Frenchman Bay
Community Forest Easement

The Frenchman Bay Community Forest in Hancock, Maine is a 1,435-acre public forest with extensive wetlands close to the coast. Not far from Ellsworth, it was purchased by Frenchman Bay Conservancy in 2021. The Conservancy then granted a forever-wild easement to Northeast Wilderness Trust, ensuring this large forest facing high development pressure will grow old and wild.

Frenchman Bay Community Forest in Hancock, Maine was the first completed conservation project through the Wildlands Partnership. An adjacent 3,100 acres are protected by New England Forestry Foundation, creating a real, on-the-ground example of how a mosaic of conservation approaches can weave together to create a healthy, sustainable landscape for both human and wild communities.
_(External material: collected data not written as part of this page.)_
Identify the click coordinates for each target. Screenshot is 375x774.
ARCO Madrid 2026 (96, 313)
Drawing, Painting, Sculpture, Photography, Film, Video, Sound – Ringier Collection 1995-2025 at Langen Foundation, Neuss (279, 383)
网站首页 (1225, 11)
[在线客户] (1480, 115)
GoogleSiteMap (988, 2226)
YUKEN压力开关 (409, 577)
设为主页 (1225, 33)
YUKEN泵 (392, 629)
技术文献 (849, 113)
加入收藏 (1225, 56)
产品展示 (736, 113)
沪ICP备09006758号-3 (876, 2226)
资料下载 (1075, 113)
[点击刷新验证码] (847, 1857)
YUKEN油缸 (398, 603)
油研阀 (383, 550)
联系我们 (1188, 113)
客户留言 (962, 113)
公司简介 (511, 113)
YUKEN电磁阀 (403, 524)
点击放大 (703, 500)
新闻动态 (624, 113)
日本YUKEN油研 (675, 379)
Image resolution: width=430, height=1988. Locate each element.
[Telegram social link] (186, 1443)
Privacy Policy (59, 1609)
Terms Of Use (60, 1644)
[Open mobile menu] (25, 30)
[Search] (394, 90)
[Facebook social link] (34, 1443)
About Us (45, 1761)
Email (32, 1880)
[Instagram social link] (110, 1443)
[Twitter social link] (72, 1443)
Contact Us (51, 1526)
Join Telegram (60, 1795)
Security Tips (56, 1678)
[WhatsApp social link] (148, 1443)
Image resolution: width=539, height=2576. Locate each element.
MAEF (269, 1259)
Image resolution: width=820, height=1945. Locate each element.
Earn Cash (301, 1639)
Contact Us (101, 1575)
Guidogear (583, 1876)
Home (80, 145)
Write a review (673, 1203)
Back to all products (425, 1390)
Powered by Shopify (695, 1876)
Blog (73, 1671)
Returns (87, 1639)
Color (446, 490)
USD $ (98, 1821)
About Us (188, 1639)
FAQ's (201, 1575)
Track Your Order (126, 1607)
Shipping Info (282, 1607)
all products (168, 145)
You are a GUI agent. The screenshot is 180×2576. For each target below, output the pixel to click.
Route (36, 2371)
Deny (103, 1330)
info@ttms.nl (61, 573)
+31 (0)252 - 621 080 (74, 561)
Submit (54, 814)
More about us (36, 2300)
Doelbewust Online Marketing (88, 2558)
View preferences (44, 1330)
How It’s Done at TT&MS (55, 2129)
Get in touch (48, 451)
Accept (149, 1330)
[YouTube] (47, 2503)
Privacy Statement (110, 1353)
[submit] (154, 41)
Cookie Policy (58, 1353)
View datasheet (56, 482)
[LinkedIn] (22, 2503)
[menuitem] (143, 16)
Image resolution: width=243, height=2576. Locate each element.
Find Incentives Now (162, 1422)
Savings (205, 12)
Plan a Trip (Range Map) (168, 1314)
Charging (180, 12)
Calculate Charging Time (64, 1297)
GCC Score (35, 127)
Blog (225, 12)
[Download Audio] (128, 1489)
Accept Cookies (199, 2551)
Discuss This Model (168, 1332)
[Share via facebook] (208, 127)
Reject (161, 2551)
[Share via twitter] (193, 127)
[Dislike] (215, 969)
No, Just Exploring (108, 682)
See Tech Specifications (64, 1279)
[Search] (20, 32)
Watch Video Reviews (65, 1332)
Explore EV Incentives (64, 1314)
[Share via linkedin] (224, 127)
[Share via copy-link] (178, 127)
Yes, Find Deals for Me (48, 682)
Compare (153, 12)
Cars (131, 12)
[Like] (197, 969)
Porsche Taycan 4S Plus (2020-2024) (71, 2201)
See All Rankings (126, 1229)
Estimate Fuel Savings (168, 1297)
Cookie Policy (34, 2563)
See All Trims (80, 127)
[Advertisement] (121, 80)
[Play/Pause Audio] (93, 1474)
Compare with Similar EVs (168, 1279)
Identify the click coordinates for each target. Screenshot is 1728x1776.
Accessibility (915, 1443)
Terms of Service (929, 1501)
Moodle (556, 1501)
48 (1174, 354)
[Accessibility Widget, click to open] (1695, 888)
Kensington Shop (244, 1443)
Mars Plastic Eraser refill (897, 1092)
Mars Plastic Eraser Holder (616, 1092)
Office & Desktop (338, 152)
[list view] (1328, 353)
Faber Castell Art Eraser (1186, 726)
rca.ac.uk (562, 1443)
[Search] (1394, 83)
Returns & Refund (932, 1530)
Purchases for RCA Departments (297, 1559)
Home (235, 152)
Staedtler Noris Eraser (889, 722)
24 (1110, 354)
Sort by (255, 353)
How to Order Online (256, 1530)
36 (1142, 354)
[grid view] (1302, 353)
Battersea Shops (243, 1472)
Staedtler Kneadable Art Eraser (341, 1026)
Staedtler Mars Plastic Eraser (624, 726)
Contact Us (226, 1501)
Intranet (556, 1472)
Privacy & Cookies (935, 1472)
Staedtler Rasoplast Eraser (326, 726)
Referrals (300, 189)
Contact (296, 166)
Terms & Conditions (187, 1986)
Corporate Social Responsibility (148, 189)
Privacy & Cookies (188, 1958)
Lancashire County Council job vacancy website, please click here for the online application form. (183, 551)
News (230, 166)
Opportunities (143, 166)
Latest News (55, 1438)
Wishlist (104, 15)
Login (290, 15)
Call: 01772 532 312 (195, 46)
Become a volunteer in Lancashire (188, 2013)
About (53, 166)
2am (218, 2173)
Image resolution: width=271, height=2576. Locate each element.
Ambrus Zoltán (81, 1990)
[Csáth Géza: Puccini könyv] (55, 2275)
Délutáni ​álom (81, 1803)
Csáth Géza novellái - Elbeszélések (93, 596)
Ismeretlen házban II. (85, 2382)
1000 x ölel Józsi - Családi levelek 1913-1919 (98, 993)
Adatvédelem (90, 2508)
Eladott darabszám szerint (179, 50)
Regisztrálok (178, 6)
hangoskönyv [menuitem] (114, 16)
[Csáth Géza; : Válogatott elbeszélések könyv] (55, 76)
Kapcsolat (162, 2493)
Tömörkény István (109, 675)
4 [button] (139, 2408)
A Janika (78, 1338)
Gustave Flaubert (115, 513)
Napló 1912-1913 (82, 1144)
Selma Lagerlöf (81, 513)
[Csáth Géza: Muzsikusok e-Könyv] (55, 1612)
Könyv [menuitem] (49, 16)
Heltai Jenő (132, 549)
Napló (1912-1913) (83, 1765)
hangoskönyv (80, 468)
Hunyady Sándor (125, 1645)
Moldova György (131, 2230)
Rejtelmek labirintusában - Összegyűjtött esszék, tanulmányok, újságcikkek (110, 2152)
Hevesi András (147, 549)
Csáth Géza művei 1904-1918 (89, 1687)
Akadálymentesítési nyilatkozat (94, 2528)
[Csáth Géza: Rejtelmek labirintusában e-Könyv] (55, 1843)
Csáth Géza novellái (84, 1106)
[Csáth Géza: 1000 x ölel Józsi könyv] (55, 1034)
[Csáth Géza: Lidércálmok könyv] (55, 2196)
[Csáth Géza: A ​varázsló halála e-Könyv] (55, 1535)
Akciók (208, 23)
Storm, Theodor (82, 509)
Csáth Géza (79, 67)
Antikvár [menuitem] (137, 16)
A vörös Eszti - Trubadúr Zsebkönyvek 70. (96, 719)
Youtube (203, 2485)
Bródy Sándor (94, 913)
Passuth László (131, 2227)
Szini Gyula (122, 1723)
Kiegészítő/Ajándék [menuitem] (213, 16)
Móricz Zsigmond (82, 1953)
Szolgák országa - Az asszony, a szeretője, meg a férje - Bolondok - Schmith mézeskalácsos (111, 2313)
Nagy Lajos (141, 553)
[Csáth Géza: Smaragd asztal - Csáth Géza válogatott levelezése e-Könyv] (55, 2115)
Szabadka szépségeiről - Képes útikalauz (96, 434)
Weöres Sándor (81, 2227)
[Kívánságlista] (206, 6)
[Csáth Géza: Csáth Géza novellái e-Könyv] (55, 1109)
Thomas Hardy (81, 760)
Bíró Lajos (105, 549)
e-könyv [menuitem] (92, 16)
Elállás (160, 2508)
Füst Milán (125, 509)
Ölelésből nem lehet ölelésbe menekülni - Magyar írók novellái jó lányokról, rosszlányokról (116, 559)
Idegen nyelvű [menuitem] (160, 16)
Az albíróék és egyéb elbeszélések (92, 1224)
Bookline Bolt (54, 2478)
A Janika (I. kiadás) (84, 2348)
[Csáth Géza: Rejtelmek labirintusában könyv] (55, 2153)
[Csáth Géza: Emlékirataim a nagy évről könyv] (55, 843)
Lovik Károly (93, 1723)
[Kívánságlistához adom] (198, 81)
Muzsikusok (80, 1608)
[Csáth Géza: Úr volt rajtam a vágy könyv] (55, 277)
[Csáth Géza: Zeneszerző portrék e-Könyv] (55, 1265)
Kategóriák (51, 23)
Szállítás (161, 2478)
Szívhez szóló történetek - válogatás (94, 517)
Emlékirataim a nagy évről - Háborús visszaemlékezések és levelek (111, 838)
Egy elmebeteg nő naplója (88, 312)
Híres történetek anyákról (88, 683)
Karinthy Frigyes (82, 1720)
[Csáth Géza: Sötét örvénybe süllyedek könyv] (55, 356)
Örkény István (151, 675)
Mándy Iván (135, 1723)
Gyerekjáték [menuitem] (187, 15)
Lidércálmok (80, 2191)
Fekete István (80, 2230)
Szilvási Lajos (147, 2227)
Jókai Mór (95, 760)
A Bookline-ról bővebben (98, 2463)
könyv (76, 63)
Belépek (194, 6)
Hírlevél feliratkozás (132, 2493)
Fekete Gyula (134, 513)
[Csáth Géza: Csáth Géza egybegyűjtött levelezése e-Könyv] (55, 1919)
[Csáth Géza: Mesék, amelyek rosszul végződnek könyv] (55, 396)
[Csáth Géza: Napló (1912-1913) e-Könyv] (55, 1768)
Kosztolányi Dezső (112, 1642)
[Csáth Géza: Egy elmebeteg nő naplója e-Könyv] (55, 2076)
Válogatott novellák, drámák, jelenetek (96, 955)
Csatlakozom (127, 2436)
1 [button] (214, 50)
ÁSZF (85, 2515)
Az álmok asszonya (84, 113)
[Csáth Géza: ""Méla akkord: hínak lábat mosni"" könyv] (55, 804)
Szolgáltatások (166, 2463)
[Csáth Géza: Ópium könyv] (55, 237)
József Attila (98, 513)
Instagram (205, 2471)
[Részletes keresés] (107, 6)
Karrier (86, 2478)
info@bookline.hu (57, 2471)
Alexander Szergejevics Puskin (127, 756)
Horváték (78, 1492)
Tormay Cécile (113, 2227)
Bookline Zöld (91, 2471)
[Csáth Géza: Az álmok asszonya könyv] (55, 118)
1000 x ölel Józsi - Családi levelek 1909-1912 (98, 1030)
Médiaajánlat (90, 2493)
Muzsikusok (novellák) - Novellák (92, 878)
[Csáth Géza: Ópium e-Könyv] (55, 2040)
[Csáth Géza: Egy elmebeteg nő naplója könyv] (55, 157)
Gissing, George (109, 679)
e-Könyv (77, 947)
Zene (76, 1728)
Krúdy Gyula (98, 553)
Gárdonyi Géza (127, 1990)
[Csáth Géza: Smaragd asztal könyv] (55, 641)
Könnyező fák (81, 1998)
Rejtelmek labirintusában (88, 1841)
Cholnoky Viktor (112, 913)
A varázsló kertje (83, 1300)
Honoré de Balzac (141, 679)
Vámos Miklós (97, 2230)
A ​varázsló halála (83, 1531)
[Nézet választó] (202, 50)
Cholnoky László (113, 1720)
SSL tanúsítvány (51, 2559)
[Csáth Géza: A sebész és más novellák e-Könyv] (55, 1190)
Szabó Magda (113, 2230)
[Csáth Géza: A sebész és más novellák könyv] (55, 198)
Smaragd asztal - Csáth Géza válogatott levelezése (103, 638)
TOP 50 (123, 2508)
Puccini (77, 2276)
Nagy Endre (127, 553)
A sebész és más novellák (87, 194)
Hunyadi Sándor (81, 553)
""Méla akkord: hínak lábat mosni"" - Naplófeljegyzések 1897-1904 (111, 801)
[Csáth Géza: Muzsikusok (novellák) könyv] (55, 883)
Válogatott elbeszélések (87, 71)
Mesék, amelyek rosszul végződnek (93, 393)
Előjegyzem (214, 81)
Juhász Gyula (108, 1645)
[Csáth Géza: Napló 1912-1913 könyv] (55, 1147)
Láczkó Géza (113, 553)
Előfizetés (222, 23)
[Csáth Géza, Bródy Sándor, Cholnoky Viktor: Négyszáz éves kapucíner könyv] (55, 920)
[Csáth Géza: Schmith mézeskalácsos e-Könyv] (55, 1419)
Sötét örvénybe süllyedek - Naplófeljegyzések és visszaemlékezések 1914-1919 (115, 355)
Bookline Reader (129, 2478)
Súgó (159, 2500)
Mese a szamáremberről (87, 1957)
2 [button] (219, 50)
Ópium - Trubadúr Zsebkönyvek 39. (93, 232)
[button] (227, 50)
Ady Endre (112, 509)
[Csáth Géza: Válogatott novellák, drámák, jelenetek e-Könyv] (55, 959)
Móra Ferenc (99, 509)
These protected lands are within a 25,000-acre block of undeveloped forest—a rare find within one mile of the coast.

The Down East Sunrise Trail runs through the Community Forest, so people of all walks of life can enjoy this beautiful place and directly experience the land rewilding over time. Frenchman Bay Conservancy sees this place as a perfect fit for outdoor education and “living classrooms”, and will be welcoming walking, snowshoeing, birdwatching, and certain types of hunting on the land. The new Community Forest also protects clean water within the Kilkenny and Egypt Streams, which flow into Kilkenny Cove and Egypt Bay.

The two land trusts have been working together through the Wildlands Partnership program, an initiative of Northeast Wilderness Trust in collaboration with Sweet Water Trust and Wildlands & Woodlands. The Partnership seeks to engage local land trusts across New England and New York in forever-wild conservation.

Frenchman Bay Conservancy is enrolling the land in the Wilderness Trust’s “Wildlands Carbon” program. Wildlands Carbon credits will be generated on the property and sold on the voluntary carbon market. The credits directly support the permanent protection of the Community Forest, and contribute to Frenchman Bay Conservancy’s future conservation work.

Wild landscapes, especially at low elevations, are missing from our region. Creating the conditions for old-growth forest to return to Downeast Maine, in a place where the community can have a firsthand relationship to the land, has been a special opportunity.

Aaron Dority

Executive Director, Frenchman Bay Conservancy

The forever-wild designation means that the forest will be shaped by natural and ecological processes, rather than management or forestry. The community will be able to visit the land to walk, learn, explore, and witness the process of rewilding—the act of giving land back to nature’s rule. Over time, the young forest on the land will mature, eventually regaining old-growth status. Rewilding landscapes offer many important benefits such as wildlife habitat, carbon storage and sequestration, clean water, resilience to storms and flooding, and places of solace where people can experience the beauty and peace of wild nature.